Structure of the 2Rb/+^b breakpoint junctions. At top and bottom is a schematic overview of the 2Rb/+^b and 2Rc/+^c arrangements as represented by the PEST and M reference sequences, respectively. Horizontal black bar represents a segment of chromosome 2R. The relative position and orientation of chromosomal arrangements is indicated by labeled brackets, and centromeric/telomeric ends of 2R are indicated as Cen and Tel, respectively. Shaded arrows indicate the orientation of the arrangements, and labels inside the arrows (e.g., 11C) provide the cytogenetic subdivision in which the breakpoint junction occurs. Blue and gray boxes labeled with the corresponding cytogenetic subdivision represent flanking sequence outside of chromosomal rearrangements; red boxes represent repetitive DNA. The central part of the diagram provides a more detailed structural analysis of the color-coded breakpoint regions. Throughout, color is used to indicate homologous sequences between alternative arrangements, except for rectangles filled by patterns, which represent exclusive insertion events. Horizontal blunt arrows shaded in olive green and orange are sequences present once in the 2R+^b arrangement that have been duplicated into a palindrome in the alternative 2Rb arrangement.
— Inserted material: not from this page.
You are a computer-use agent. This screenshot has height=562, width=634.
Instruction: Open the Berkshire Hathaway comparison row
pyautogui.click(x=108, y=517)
The red vertical arrows represent the putative breakpoints, positions where unique sequence ends and repetitive sequence framing both ends of the arrangement (red blunt arrows) begins. Black arrows at the ends of each diagram represent continuing chromosomal sequence; dotted lines represent gaps in the assembly. Blue curved lines represent sequence linked by mate-pair information. Asterisk framed by a white box indicates the chromosomal region targeted by the PCR diagnostic assay; see text and Figure 4 for details. Not to-scale.

Figure 4

Schematic diagram of the three-primer PCR assay for molecular karyotyping of 2Rb. The white box with an asterisk in Figure 3 is represented here. Areas common to both arrangements are connected by dotted lines. The grey box represents an insertion exclusive to the 2Rb arrangement, to which primer bRev anneals. Primer bFor is a universal primer that anneals to a region common to both arrangements. Although +^bRev can anneal to both arrangements at different distances from bFor, size limitations on successful PCR amplification restrict the product to a 2R+^b-specific fragment of 630 bp. In combination with bFor,primer bRev amplifies a 429 bp sequence diagnostic of the 2Rb arrangement.